Speaker backs new Koshi chief minister, kicks up controversyLegal experts deem coalition parties’ inclusion of Speaker as a signatory backing Uddhav Thapa as ‘unconstitutional’
The politics of Koshi Province is in a quagmire. As Province Head Parshuram Khapung on Thursday appointed Nepali Congress parliamentary party leader Uddhav Thapa as the new chief minister, based on claims of majority with the Speaker’s backing, constitutional experts have denounced the move as unconstitutional.
Thapa was appointed in accordance with Article 168(2) of the constitution after he laid claim to lead a majority-based government with the signatures of 46 lawmakers and Speaker Baburam Gautam. Signatures of 29 lawmakers from the Congress, 13 from the CPN (Maoist Centre) including the Speaker’s, four from the CPN (Unified Socialist) and one from the Janata Samajbadi Party were submitted to the provincial head.
But the coalition parties’ inclusion of Speaker Gautam as one of the signatories supporting Thapa for chief minister has been termed ‘unconstitutional’ by legal experts.
“It’s a blunder,” said Bhimarjun Acharya, a constitutional expert. “We cannot imagine the involvement of a Speaker in the formation of a new government.”
Another constitutional expert Bipin Adhikari said the province head could have used his discretion to stop the ‘unconstitutional step’. “He should have clearly said that the Speaker cannot sign to prove a majority.”
Constitutional experts said the Speaker’s is a neutral position as the person detaches himself/herself from partisan allegiance after assuming office.
“The Speaker is the leader of the whole provincial assembly,” said another constitutional expert Chandra Kanta Gyawali. “In case of the motions and bills presented in the provincial assembly, if there is a tie, the Speaker can cast the decisive vote. But they can’t be involved in making and breaking governments.”
Article 186 of the constitution envisions the Speaker voting only to break a tie. It states that all questions submitted for a decision in the Provincial Assembly shall be decided by a majority vote of the members present and participating in voting. “The member presiding over the meeting shall not have the right to vote…Provided that he or she may exercise his or her casting vote in the case of a tie.”

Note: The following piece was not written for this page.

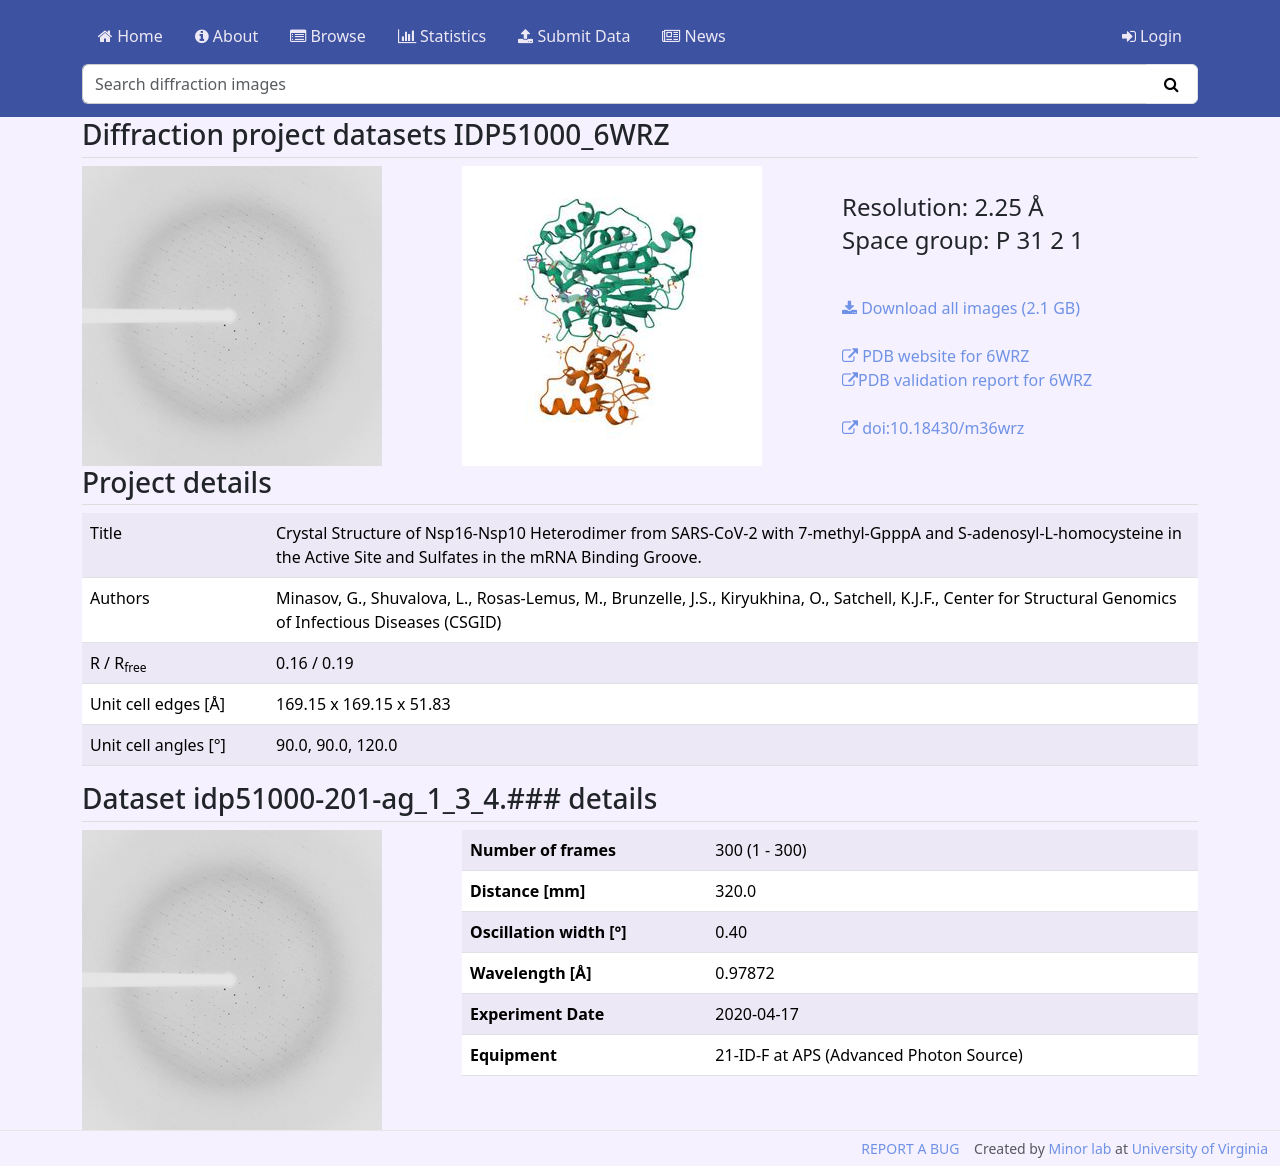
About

On getting elected to the post, Koshi Speaker Baburam Gautam had renounced his allegiance with the Maoist party as long as he remained in the post.
The UML, the Rastriya Prajatantra Party, and some ruling party leaders are strictly opposed to the idea of the Speaker backing a party to form a new government.

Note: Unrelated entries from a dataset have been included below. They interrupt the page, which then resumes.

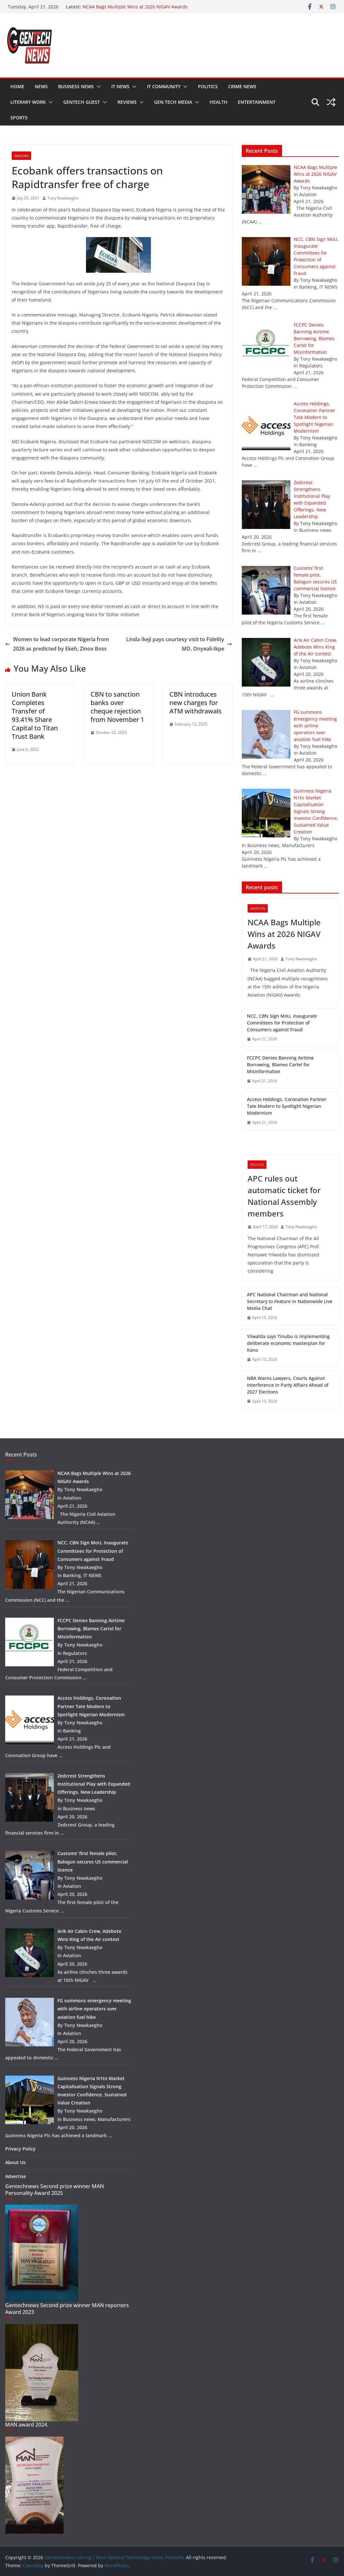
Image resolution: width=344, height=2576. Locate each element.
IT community (163, 86)
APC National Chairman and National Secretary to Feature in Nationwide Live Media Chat (289, 1301)
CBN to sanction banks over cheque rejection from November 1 (117, 707)
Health (218, 102)
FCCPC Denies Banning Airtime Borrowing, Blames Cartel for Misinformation (280, 1064)
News (41, 86)
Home (17, 86)
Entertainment (257, 102)
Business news (76, 86)
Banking (21, 155)
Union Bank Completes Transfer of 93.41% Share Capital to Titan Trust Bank (35, 715)
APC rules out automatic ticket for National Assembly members (284, 1196)
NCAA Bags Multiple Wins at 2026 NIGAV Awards (135, 7)
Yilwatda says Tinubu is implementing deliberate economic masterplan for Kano (288, 1343)
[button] (97, 86)
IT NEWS (120, 86)
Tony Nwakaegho (63, 198)
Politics (208, 86)
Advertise (15, 2176)
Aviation (257, 908)
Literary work (28, 102)
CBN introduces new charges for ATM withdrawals (195, 702)
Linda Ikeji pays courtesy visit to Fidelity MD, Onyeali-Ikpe (179, 644)
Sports (19, 117)
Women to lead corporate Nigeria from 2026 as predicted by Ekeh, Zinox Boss (57, 644)
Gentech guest (81, 102)
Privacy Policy (20, 2149)
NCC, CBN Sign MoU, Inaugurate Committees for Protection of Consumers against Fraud (282, 1023)
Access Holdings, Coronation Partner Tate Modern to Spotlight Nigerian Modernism (286, 1106)
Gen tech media (173, 102)
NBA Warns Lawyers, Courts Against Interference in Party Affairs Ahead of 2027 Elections (287, 1385)
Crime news (242, 86)
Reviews (127, 102)
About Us (15, 2162)
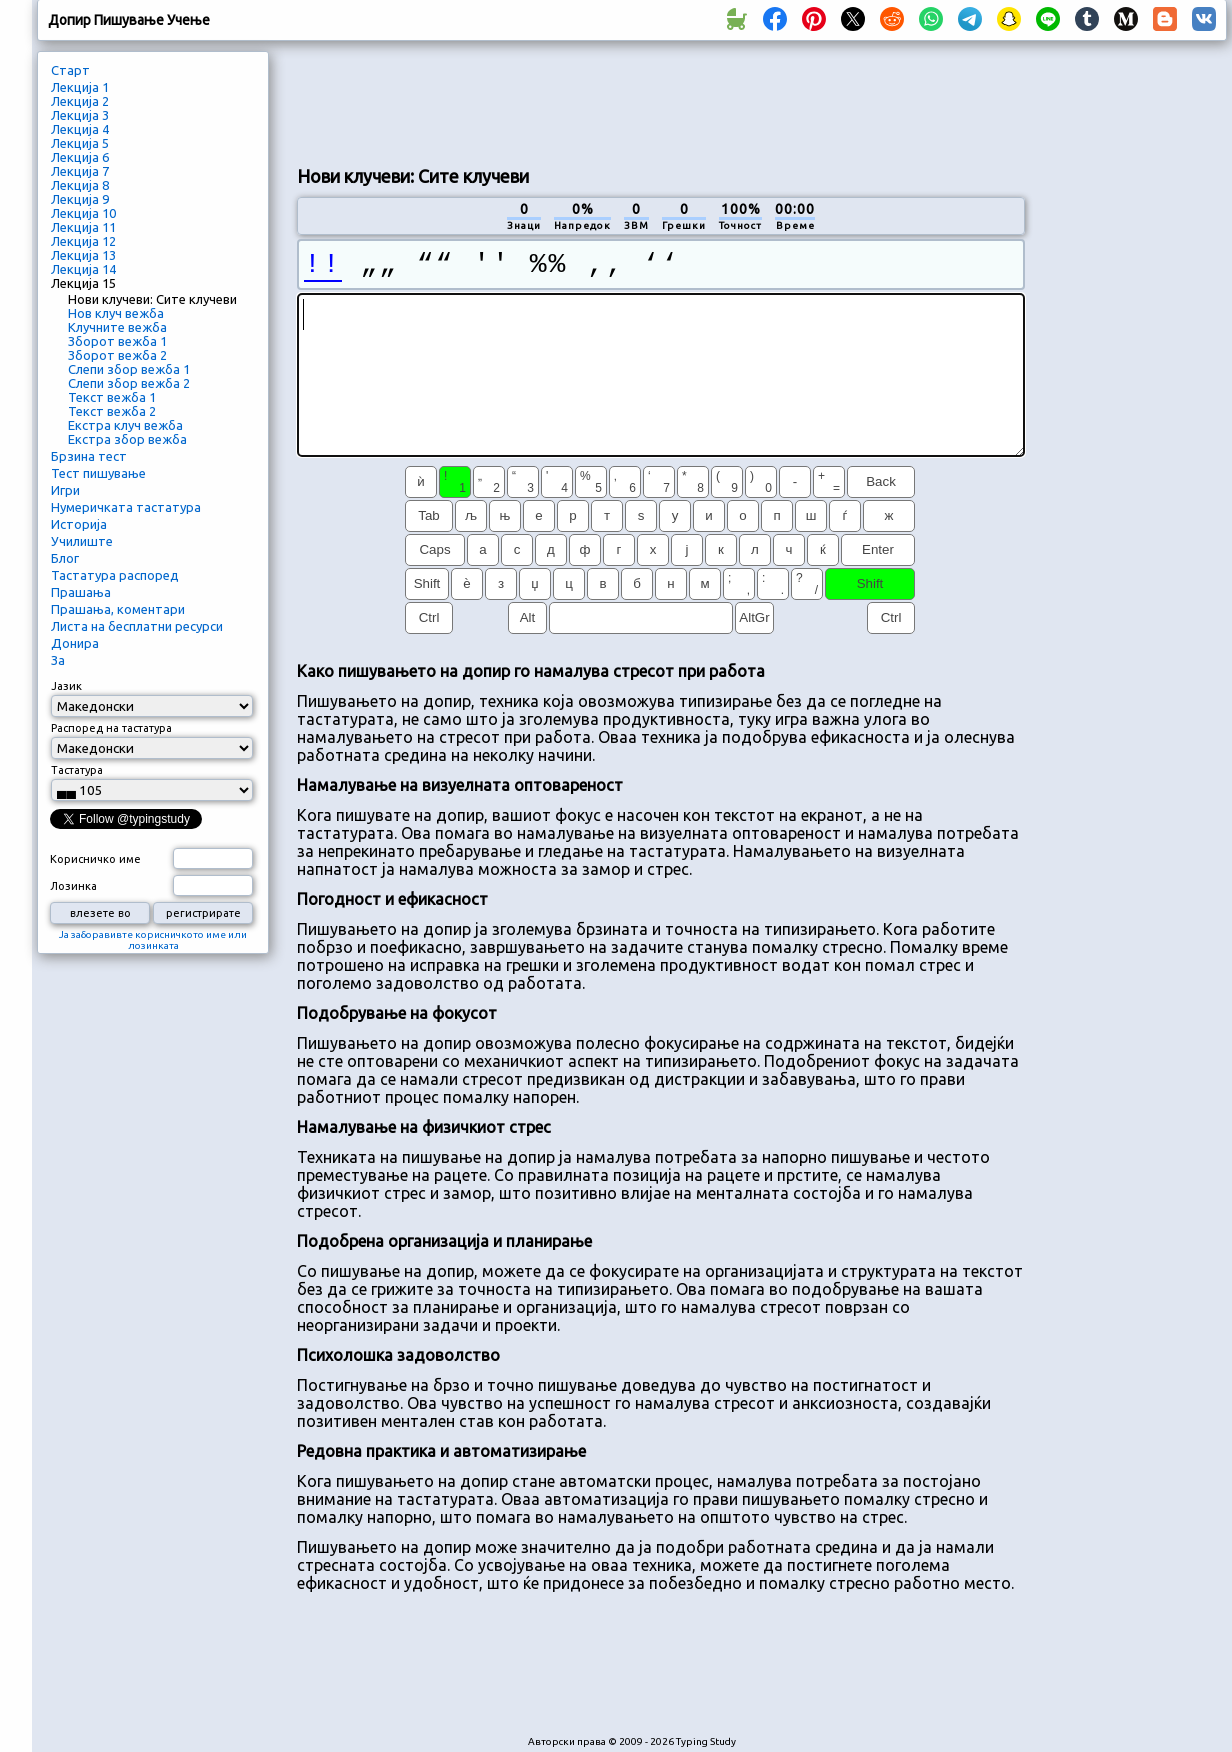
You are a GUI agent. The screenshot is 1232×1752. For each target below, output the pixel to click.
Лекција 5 (80, 143)
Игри (65, 490)
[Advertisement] (661, 101)
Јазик (66, 686)
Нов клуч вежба (116, 313)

Earlier on Thursday, the CPN-UML and the Rastriya Prajatantra Party had submitted a memorandum to the province head asking him not to recognise the claim made with the support of the incumbent Speaker. They have argued that a Speaker cannot take sides to form a government as the position of the head of the legislature is neutral.
Even key leaders of the ruling coalition in Kathmandu have opposed the idea of taking the Speaker’s support to form a government. Writing on social media, Nepali Congress leader Shekhar Koirala said the Speaker signing to form a new government is against the principle of constitutional supremacy and democratic parliamentary system.

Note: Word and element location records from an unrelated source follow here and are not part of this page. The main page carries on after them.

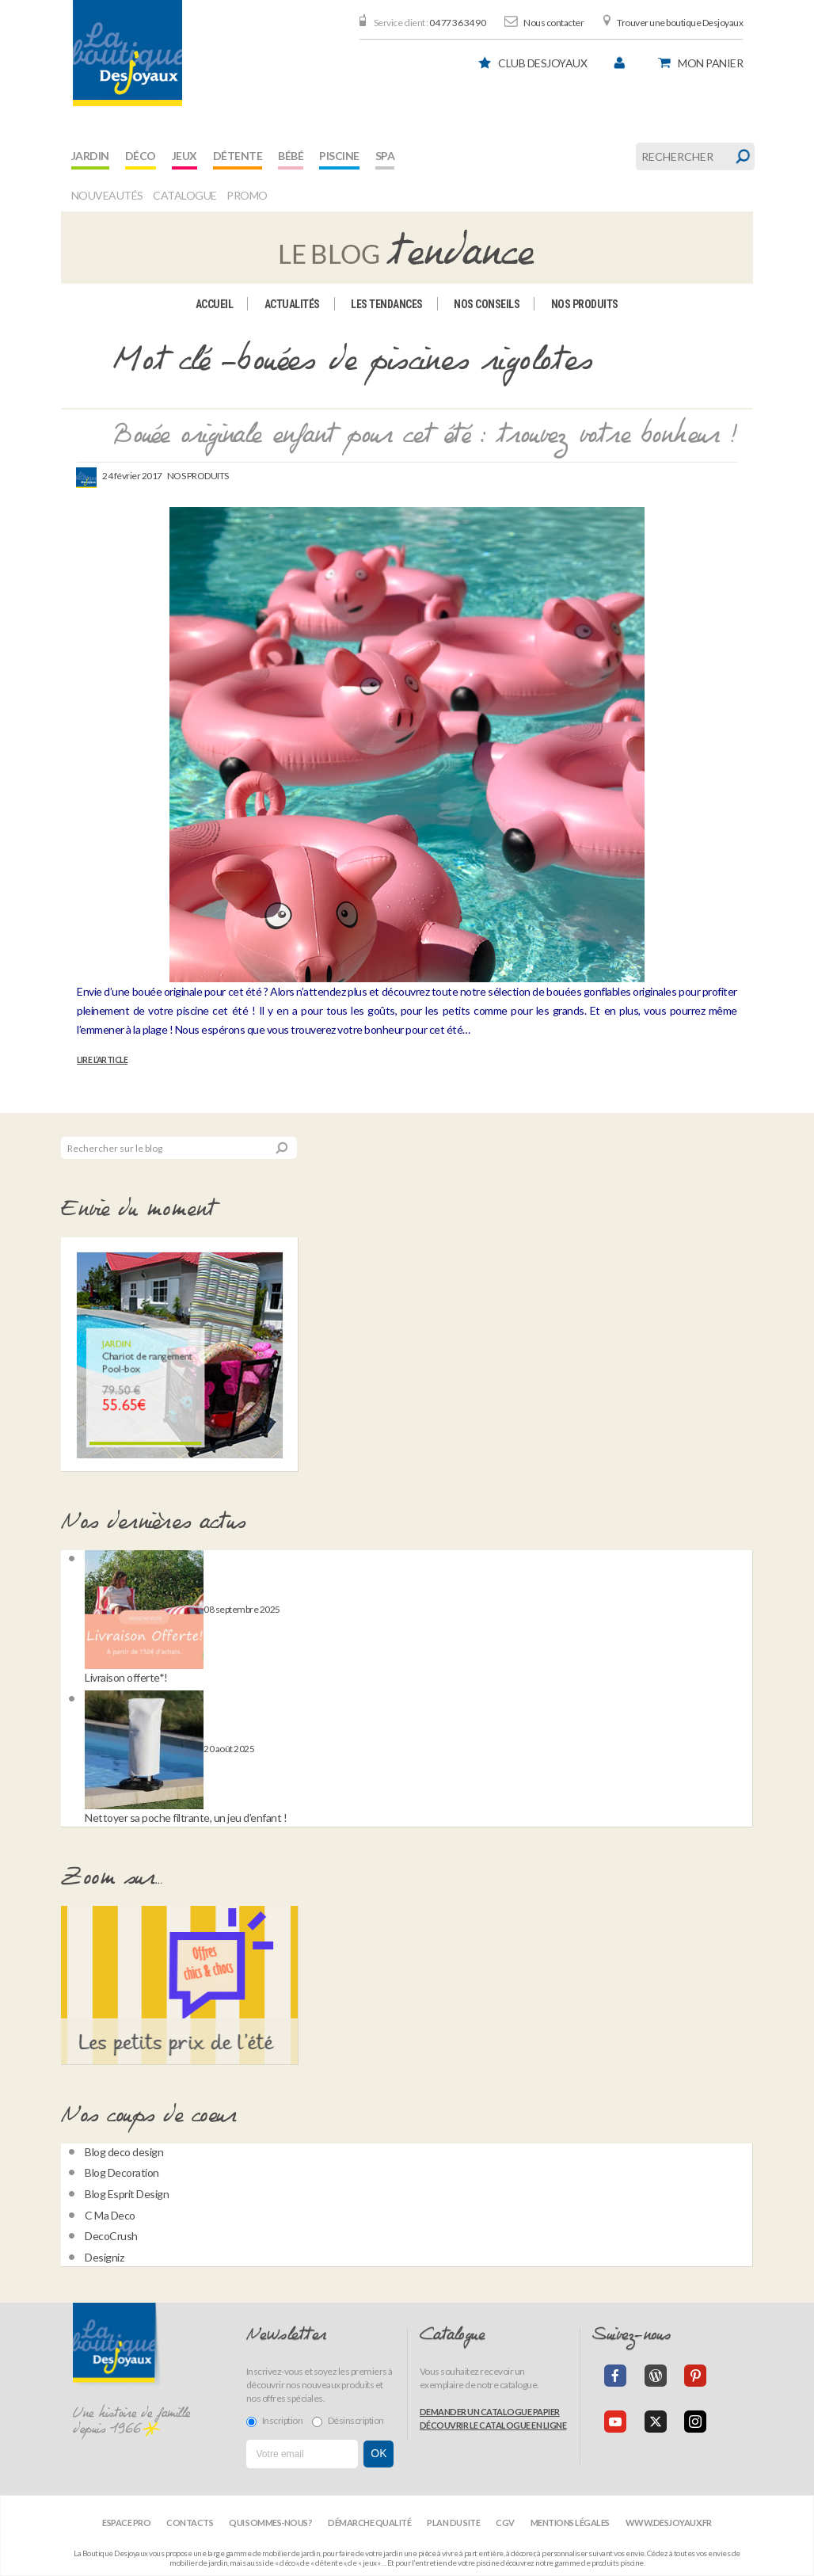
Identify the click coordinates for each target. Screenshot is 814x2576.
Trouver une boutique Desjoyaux (680, 23)
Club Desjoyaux (542, 63)
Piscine (339, 155)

“If the Speaker, except casting a vote to break a tie in the parliamentary process… becomes active and casts a vote for forming, removing or supporting the executive, such a move will be against the dignity and practice of parliamentary democracy, and the rule of law.”
Province Head Khapung on Sunday had issued a notice calling on political parties to come up with a proposal to form a new government by 5 pm Thursday. Coalition partners had earlier sought the support of the Rastriya Prajatantra Party to form the government in Koshi. But the party declined to join the new coalition.
The Koshi provincial assembly is 93-strong.
Chief Minister Hikmat Bahadur Karki lost the position after failing to secure the vote of confidence during the floor test in the provincial assembly on June 30. He then led the government as an acting chief minister.
Following his election, Congress leader Thapa said he will form a small Cabinet and continue to try to garner the support of more assembly members to secure a vote of confidence.
Experts have warned that such a move poses a big question over the neutrality and the dignity of the position.
“How will the Speaker be in a neutral position now? If the Speaker signs to form the government, it’s a political act and they become the Speaker of a political alliance,” said Gyawali, the constitutional expert.
Koshi Speaker Gautam, however, claims he studied parliamentary practices elsewhere and found that Speakers’ names are also included while sending the list of assembly members/lawmakers to the President or governors to stake claim to a majority government. “This matter has become noticeable in our province due to the tricky parliamentary numbers here.”
According to him, he acted not out of choice but out of obligation. “We had to find a way to end the stalemate. We could not have an impasse in the province. I will maintain my neutrality and will not at all compromise on my responsibility,” he told the Post.